吸血鬼ではない。青髪───水色の髪と緑の瞳の少女。


「......あたしの顔に何かついてますか?」


なんだろう、胸の奥のさらに奥にある消えそうな記憶が───揺れる。


「んや、髪色すごいね! って思って!」


なんだ.....この感覚。

忘れ去られて、錆び付いて、開く事もなかった扉が───ゆっくり開くような。


もう少し、もう少しで何か掴めそうな───そんな。


今まで一度も感じた事のない妙な、変な、感覚。

これが何なのか知る事は出来ず、手をすり抜けてしまった。


「この髪色は昔突然...染まり始めて、大体今くらい染まると止まるんデスよね。不思議デスよねー」


別に答える必要はなかったのに、無視すればよかったのに、あたしは今の感覚が何なのな、もしかすると自分の変化のキッカケになる───いや違う。

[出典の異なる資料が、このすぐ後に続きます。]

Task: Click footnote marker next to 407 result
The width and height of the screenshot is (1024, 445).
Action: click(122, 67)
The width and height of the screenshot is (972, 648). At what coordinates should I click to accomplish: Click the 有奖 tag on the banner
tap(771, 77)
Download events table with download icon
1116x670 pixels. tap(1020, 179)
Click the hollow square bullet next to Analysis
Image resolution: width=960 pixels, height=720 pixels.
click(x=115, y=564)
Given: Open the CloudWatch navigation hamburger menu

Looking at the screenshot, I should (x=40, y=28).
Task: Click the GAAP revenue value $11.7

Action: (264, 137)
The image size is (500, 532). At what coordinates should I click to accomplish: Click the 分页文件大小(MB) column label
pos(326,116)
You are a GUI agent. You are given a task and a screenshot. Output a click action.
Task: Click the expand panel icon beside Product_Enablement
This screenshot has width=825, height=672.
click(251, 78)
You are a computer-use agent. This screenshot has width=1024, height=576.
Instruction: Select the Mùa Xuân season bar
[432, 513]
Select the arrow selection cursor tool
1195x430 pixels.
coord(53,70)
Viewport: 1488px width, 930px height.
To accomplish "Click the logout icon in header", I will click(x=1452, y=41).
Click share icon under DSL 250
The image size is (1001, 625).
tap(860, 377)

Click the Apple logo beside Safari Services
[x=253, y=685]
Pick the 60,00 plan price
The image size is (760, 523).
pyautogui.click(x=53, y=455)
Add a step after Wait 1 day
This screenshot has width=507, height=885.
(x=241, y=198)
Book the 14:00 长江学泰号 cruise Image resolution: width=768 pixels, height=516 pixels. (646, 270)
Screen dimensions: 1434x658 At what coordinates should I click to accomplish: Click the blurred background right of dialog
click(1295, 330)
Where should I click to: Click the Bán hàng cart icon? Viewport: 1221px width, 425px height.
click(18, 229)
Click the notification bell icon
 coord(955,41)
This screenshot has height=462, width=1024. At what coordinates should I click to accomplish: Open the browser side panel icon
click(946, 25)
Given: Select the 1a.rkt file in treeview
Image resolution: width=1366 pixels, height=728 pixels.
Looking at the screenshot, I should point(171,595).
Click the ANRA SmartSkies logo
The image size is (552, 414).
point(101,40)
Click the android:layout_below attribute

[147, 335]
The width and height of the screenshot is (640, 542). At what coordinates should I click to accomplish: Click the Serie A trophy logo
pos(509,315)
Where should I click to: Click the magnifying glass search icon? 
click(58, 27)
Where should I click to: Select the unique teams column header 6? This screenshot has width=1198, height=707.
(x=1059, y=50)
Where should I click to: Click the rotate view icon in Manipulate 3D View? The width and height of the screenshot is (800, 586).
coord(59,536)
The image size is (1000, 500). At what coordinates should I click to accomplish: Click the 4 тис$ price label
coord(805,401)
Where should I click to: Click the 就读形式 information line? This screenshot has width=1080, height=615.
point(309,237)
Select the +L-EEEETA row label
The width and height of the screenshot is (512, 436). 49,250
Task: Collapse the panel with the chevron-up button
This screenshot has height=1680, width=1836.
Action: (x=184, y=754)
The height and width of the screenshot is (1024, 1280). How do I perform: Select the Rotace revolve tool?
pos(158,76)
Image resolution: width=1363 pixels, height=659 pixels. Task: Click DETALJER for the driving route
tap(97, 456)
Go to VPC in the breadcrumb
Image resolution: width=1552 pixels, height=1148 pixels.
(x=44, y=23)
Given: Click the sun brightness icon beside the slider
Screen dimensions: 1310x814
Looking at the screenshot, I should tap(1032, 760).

薄くなって消えかけている記憶を辿るヒントをこの少女が持っているのではないかと思い、返事をしたんだ。


青髪の長髪を揺らす少女の声は───あたしの記憶を刺激する音。


人間だったあたしは───この子と昔会った事があるの?



しかし、今度は声が聞こえなかった。

でも何かある。


吸血鬼を殺して回るのもいい。


でも───



「あたしは マユキ。よろしくデス!エミリオさん!



ちょっと寄り道してもいいデスよねぇ───マユキちゃん。